September 18, 1867 --- The Manchester Martyrs

In Manchester, some 30 Fenians ambush an unescorted police van carrying the prisoners "Colonel Kelly" and "Captain Deasy", leaders of an abortive rising in Ireland that March. The unarmed police driver surrenders but, an officer riding with the prisoner in the van is killed by a bullet fired through the padlocked door. The bullet goes clean through his head.

The prisoners and most of the gang escape (the American-born Kelly and his comrade were never recaptured) but an angry crowd captures three members of the rear guard. The three - Allen, Larkin and O'Brien - are charged with the murder of Sgt. Brett. Allen is said to have fired the fatal shot.

The three were made to parade in a police lineup while in leg-irons, and identified by paid witnesses, it is no surprise that the jury quickly found them guilty. While there is no dispute that the men took part in the "breakout," there is no legitimate evidence that any of them actually killed the policeman. Expecting at worst lengthy prison terms, the three were instead sentenced to die.

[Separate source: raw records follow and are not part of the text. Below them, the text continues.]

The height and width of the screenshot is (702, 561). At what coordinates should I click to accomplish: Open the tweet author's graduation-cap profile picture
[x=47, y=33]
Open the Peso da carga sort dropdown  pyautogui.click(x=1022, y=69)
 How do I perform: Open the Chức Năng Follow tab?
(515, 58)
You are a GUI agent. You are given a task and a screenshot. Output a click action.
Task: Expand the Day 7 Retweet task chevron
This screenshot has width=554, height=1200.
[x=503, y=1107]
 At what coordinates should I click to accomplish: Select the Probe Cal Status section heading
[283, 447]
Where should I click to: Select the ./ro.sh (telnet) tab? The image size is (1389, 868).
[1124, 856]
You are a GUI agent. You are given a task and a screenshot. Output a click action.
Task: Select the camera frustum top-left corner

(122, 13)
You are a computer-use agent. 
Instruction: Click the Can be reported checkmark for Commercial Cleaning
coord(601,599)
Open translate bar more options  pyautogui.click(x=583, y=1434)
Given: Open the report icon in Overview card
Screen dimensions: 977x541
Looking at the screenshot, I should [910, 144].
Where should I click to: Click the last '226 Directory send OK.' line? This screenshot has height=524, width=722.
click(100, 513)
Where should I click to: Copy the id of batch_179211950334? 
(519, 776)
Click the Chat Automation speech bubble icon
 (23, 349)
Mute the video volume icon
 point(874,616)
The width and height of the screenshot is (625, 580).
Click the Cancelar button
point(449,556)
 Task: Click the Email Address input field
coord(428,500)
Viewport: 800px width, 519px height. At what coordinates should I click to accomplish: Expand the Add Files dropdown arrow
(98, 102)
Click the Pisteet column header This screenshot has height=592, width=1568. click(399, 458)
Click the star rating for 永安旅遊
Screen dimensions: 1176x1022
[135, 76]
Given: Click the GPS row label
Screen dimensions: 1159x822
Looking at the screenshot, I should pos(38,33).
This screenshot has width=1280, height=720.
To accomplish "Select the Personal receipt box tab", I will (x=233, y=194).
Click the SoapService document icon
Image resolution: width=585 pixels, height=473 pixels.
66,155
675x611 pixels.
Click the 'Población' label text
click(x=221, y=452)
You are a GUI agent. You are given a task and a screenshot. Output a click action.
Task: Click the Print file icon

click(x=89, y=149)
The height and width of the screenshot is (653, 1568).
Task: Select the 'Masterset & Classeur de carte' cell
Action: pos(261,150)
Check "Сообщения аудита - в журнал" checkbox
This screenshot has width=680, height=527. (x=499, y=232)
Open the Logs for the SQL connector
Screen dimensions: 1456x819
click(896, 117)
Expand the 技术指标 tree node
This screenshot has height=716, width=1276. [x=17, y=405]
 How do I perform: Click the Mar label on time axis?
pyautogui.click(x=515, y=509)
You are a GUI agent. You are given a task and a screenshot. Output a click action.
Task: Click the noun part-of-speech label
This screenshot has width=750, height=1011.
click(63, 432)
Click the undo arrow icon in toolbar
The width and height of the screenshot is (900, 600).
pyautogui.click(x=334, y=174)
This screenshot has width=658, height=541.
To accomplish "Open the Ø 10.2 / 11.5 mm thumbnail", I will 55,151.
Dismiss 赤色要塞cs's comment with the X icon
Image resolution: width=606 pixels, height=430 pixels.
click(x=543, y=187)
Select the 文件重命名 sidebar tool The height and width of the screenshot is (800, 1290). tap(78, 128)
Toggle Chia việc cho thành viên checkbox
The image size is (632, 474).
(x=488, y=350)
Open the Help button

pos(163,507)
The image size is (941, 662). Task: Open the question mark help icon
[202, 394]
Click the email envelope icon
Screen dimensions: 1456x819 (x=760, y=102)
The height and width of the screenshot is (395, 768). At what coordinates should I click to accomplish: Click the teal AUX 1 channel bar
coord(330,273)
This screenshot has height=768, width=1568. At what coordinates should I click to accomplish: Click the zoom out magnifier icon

Larkin told the judge, "I have nothing to regret ... I can only say, God save Ireland." They hung outside Manchester jail on 23 November. The Queen wrote her daughter, "We shall have to hang some & it should have been done before," although she did pray for them the night before the hangings. In Dublin, 50,000 people attended a mock funeral for the men, forever known as the "Manchester Martyrs." The poet T.D. Sullivan's ballad was sung across Ireland, with Larkin's words featured in the refrain sung to the tune of "Tramp, Tramp, Tramp.":
"'God Save Ireland," said they proudly;
"God save Ireland," said they all,
Whether on the scaffold high, or the battle-field we die,
Oh, what matter when for Erin dear we fall!"

Ten years later, in the House of Commons, reference was made to the Manchester murderers. A then unknown Irish MP rose amid jeers to declare, "I do not believe, and never shall believe, that any murder was committed at Manchester." He was Charles Stewart Parnell.